19th century repression

The junta’s “capture” of 15 or 17 “activists” it calls “communists” is another example of how fascist military regimes can “invent” and “reinvent” law when it suits their political interests and as they seek to shore up their power.

Thailand’s military dictatorship has rather startlingly revived a law that belongs to earlier years centuries.

It has charged the 15/17 with being member of an ang-yi or secret society.

Earlier this year, Khaosod had an article on absurd Thai laws, like the ban on roller skating after midnight and refusing to assist a postman. The secret society law was included. It says this:

The offense dates back to Rama IV, when Chinese triads (secret societies) were formed, sometimes with criminal intent. Triads, known in Thai-Chinese lingo as Ang Yi, were also accused of sparking riots and revolts against the authorities in Thailand.

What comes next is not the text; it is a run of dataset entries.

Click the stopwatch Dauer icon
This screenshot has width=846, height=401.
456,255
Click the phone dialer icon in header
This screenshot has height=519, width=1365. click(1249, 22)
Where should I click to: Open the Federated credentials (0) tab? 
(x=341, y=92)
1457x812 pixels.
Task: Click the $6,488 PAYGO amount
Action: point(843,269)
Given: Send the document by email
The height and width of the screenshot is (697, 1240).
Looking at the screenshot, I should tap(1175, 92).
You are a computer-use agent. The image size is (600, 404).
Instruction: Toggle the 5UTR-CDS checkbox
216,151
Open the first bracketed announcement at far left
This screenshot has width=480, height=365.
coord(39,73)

Although long gone in history, Ang Yi  remain alive and well in the law. Section 109 of the Penal Code specifically outlaws Ang Yi and similar organizations. The law defines Ang Yi-like behavior as belonging to a secret society with an intent to break the law.

This law has its origins in the late 1890s. As far as we can tell, it fell into disuse in the 1960s, when the military regime used the anti-communist law against its political opponents.

How desperate is the military regime? So desperate it seems that it needs 19th century laws. (Lese majeste dates from the early 20th century, but has been re-feudalized in recent years.)